Argentina launched an agreement with seven private banks on a repurchase agreement of US$2 billion, money aimed at bolstering the Central Bank’s foreign reserves.
The structure of the transaction includes a floating interest rate of 450 basis points over the US Federal Reserve’s Secured Overnight Financing Rate with the contract maturing in April 2027, the monetary authority said in a statement Wednesday.
Bank of China Ltd, Banco Bilbao Vizcaya Argentaria SA, Citigroup Inc, ICBC Standard Bank Plc, JPMorgan Chase & Co, Banco Santander SA and Standard Chartered Plc are participating in the transaction, according to people familiar with the matter, asking not to be named as the deliberations are private.
Spokespeople from JPMorgan, Citi, BBVA, Standard Chartered and the monetary authority declined to comment. Spokespeople from the other three lenders did not immediately respond to requests seeking comment.
Repurchase agreements are short-term contracts to sell securities and repurchase them later at a slightly higher price. In the US, the Fed uses them to manage the money supply and influence short-term interest rates. In Argentina, past governments have used the funding deals to address capital needs, often involving foreign banks to raise billions of dollars.
The repo, as the transaction’s commonly known, is the country’s second this year, providing funding Argentina needs to meet international reserve requirements as part of a multi-billion dollar staff-level agreement with the International Monetary Fund.
Still, only a portion of the repurchase agreement will count toward the IMF’s reserve targets for the nation, per the fund’s methodology. And per the deal with the Washington-based lender, President Javier Milei’s team needed to have accumulated US$4.4 billion in net reserves between the end of March and mid-June.

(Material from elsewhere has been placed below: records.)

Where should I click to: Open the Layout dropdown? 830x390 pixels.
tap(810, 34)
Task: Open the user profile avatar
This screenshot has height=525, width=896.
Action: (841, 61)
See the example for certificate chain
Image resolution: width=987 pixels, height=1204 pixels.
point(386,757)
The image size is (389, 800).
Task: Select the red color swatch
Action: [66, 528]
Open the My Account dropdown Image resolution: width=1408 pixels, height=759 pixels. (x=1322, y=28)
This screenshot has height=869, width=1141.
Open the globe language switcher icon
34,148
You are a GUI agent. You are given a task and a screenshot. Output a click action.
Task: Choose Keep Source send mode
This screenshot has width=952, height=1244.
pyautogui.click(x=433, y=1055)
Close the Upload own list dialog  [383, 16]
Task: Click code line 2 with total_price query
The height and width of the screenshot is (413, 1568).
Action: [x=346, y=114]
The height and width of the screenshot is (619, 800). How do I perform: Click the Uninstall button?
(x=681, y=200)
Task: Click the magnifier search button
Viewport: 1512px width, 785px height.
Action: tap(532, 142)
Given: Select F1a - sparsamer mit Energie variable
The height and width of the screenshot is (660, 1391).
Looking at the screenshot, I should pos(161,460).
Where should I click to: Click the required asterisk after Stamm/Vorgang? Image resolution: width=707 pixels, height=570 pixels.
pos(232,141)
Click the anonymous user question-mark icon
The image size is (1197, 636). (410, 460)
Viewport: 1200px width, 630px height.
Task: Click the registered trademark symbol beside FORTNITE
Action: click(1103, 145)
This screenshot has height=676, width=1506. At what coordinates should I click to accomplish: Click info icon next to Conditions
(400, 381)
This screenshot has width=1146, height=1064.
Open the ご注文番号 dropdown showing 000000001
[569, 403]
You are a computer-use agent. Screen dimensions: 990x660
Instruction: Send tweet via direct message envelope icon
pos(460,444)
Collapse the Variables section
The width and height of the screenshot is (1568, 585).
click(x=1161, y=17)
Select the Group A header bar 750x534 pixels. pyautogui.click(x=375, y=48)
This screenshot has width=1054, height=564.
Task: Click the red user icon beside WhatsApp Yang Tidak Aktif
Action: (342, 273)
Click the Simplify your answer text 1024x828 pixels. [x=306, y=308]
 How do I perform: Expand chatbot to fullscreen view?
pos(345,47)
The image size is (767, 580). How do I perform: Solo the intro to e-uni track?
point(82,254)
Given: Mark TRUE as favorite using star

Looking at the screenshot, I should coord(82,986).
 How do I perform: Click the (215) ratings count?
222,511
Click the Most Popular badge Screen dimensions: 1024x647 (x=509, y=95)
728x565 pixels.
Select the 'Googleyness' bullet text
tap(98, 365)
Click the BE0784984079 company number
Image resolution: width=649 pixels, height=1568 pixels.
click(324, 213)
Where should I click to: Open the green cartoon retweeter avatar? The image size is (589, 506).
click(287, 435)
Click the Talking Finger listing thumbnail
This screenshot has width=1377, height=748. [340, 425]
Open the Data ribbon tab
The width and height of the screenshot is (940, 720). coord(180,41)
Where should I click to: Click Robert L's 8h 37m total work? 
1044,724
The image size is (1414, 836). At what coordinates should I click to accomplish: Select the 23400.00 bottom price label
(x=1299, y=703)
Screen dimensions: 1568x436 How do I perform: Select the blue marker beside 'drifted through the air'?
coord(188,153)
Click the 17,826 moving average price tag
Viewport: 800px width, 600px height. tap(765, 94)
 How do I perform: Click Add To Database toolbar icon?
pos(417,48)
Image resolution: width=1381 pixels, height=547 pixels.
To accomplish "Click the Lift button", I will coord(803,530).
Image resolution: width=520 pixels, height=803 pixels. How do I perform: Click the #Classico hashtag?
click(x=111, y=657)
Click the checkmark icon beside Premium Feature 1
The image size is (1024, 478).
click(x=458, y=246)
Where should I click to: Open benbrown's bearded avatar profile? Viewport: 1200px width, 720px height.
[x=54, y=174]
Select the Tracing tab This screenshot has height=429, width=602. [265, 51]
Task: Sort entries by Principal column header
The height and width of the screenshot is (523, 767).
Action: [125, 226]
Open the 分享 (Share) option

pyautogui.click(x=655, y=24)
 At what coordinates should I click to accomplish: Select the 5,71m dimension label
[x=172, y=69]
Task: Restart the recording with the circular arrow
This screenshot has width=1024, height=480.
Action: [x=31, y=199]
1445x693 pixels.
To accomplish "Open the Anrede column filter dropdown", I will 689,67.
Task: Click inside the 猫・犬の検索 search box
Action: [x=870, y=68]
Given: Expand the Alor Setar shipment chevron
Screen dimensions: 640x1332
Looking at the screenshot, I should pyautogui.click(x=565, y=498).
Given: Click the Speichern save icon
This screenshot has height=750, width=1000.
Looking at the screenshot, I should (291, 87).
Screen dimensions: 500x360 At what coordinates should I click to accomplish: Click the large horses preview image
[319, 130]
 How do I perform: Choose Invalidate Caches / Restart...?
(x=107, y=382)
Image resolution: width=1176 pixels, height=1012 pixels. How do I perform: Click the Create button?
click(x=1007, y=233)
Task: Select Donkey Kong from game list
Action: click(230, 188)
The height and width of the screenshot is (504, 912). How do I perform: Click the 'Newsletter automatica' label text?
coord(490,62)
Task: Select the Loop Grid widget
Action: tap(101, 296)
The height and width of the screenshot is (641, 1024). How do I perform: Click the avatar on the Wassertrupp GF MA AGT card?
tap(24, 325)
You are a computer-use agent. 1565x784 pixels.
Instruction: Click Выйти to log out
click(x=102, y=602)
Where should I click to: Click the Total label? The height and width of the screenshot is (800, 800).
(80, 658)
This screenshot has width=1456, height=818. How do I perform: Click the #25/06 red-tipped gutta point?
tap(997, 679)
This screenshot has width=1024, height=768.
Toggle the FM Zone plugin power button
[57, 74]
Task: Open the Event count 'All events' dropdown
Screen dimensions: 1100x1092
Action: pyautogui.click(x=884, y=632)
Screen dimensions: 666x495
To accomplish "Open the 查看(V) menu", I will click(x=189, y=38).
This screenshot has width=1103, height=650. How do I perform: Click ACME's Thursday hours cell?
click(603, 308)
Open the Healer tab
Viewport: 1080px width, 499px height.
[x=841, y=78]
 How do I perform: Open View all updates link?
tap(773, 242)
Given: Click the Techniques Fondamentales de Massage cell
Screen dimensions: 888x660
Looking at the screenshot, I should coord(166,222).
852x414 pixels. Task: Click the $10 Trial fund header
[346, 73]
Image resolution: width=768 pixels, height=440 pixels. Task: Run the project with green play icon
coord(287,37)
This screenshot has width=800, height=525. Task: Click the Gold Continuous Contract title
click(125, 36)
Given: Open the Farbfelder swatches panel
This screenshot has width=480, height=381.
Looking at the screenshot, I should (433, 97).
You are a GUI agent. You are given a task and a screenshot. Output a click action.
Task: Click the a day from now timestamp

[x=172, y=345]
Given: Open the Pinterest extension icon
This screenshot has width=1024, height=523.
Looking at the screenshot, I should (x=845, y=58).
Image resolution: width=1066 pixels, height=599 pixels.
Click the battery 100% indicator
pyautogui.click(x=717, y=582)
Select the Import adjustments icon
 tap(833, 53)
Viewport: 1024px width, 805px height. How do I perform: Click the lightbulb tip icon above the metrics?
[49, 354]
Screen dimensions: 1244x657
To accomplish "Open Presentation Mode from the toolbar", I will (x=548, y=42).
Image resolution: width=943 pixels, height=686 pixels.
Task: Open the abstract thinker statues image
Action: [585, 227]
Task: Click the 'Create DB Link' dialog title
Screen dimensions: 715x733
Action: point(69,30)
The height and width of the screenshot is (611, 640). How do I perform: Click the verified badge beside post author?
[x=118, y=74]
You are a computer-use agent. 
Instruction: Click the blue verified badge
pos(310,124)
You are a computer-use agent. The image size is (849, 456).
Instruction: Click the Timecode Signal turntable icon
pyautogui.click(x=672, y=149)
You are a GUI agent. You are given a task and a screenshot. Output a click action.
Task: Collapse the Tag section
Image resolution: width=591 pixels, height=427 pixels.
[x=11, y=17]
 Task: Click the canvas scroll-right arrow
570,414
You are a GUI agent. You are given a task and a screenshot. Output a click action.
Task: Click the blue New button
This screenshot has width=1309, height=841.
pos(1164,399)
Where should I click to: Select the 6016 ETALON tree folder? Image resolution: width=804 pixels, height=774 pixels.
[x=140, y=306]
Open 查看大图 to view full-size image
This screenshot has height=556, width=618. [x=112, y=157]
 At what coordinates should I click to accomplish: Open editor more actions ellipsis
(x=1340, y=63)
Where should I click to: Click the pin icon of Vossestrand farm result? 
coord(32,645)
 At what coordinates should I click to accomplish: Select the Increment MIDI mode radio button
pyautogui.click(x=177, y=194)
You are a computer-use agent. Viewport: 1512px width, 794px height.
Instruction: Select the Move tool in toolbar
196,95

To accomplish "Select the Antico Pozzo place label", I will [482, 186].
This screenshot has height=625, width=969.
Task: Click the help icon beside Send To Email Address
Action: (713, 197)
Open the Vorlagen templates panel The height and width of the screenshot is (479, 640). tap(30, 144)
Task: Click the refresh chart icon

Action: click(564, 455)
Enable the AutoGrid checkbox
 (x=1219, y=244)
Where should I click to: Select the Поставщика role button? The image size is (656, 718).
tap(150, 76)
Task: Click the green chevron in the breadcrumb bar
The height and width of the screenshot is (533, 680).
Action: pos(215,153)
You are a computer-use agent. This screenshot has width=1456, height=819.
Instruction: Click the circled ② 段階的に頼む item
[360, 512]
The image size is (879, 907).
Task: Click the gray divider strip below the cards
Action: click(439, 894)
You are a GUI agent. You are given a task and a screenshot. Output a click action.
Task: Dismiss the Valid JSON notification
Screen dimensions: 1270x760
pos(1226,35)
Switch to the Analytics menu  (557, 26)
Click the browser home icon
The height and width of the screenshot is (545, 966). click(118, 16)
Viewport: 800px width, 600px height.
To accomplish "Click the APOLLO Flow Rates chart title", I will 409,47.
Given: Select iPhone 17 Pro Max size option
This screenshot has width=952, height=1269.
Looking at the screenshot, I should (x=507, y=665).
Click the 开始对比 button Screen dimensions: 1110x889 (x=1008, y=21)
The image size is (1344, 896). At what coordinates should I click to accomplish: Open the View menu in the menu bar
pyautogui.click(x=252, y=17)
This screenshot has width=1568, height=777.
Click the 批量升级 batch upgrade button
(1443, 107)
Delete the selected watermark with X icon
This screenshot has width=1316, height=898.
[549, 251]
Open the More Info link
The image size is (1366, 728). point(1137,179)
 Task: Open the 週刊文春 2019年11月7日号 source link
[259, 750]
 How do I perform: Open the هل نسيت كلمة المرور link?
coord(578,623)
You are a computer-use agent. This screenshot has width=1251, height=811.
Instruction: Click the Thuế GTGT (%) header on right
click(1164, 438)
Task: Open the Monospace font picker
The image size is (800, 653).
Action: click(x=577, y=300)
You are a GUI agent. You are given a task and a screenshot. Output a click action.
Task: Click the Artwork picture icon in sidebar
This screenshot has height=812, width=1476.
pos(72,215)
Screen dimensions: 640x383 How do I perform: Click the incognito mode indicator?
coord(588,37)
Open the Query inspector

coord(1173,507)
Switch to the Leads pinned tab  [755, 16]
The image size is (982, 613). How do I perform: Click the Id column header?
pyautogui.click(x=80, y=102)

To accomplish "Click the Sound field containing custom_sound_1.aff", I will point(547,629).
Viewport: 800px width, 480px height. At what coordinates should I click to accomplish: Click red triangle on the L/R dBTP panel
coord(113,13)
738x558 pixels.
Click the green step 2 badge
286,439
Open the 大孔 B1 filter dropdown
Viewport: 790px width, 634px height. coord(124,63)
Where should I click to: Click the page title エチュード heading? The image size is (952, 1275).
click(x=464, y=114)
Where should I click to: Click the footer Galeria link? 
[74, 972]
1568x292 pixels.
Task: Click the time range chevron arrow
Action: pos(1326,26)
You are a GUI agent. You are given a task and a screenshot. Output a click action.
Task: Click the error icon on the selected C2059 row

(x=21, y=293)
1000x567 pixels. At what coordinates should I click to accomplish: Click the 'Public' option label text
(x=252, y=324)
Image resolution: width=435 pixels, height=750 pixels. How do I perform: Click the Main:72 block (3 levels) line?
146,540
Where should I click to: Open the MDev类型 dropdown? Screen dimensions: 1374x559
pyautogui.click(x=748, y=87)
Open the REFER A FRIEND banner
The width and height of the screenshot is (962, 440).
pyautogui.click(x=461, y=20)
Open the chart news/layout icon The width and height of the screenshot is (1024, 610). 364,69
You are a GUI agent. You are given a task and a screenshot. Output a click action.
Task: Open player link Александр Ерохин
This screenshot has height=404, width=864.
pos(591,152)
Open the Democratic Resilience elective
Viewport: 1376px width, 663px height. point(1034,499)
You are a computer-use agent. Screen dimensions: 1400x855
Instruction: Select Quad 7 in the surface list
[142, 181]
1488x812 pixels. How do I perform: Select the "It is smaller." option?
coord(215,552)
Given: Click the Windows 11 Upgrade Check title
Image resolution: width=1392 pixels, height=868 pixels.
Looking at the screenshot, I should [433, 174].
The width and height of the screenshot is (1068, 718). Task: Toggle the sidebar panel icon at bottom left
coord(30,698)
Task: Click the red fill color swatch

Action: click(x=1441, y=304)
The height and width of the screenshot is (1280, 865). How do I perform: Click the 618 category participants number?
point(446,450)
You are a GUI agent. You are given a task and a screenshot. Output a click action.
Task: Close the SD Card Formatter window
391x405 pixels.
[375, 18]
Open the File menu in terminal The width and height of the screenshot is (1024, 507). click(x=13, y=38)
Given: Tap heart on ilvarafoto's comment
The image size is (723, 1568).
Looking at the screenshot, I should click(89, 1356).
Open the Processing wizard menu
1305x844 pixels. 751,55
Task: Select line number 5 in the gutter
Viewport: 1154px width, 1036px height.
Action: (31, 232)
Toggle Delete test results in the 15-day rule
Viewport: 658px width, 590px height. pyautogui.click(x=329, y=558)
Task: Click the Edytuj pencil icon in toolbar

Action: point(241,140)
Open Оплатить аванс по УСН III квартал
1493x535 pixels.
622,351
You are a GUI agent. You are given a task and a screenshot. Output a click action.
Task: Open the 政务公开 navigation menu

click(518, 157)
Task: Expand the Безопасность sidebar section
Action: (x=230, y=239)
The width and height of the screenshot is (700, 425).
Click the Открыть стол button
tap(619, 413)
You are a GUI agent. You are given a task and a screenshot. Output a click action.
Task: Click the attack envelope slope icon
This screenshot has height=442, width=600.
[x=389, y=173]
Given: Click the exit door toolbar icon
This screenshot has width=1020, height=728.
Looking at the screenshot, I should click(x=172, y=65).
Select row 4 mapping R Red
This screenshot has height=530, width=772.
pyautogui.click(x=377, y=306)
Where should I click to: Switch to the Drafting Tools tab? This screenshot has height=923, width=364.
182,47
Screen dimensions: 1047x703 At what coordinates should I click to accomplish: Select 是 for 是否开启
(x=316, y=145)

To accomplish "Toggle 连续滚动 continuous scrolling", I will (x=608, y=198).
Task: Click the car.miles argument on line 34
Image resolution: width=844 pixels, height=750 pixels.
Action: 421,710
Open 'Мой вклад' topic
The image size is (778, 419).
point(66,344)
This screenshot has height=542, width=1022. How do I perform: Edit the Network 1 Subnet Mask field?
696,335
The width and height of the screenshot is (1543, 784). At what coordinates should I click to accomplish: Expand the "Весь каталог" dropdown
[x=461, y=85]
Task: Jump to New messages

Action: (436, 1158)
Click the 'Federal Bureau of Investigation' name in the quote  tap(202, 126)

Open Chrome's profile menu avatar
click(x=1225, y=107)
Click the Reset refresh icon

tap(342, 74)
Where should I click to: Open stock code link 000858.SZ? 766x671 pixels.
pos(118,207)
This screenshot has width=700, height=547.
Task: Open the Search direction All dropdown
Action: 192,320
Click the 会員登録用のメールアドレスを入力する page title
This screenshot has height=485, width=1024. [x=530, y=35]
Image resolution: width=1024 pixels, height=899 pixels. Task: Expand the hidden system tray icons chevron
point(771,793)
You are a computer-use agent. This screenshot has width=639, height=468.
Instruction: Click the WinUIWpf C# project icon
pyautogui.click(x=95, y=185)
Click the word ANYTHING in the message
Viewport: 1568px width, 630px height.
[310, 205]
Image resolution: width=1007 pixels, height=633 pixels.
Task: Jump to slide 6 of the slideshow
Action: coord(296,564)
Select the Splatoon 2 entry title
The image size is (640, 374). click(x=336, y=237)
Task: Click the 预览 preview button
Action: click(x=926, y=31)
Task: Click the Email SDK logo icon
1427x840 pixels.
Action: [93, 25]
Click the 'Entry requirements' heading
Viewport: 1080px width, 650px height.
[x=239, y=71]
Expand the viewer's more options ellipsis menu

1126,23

The president so far, has refused to purchase dollars via the official currency market, arguing that it’s a strategy that falls in line with its goals of avoiding monetary expansion and taming inflation. Instead, authorities have opted to lure greenbacks by allowing foreigners to participate in local debt sales and purchase peso bonds with dollars, among other measures announced earlier this week.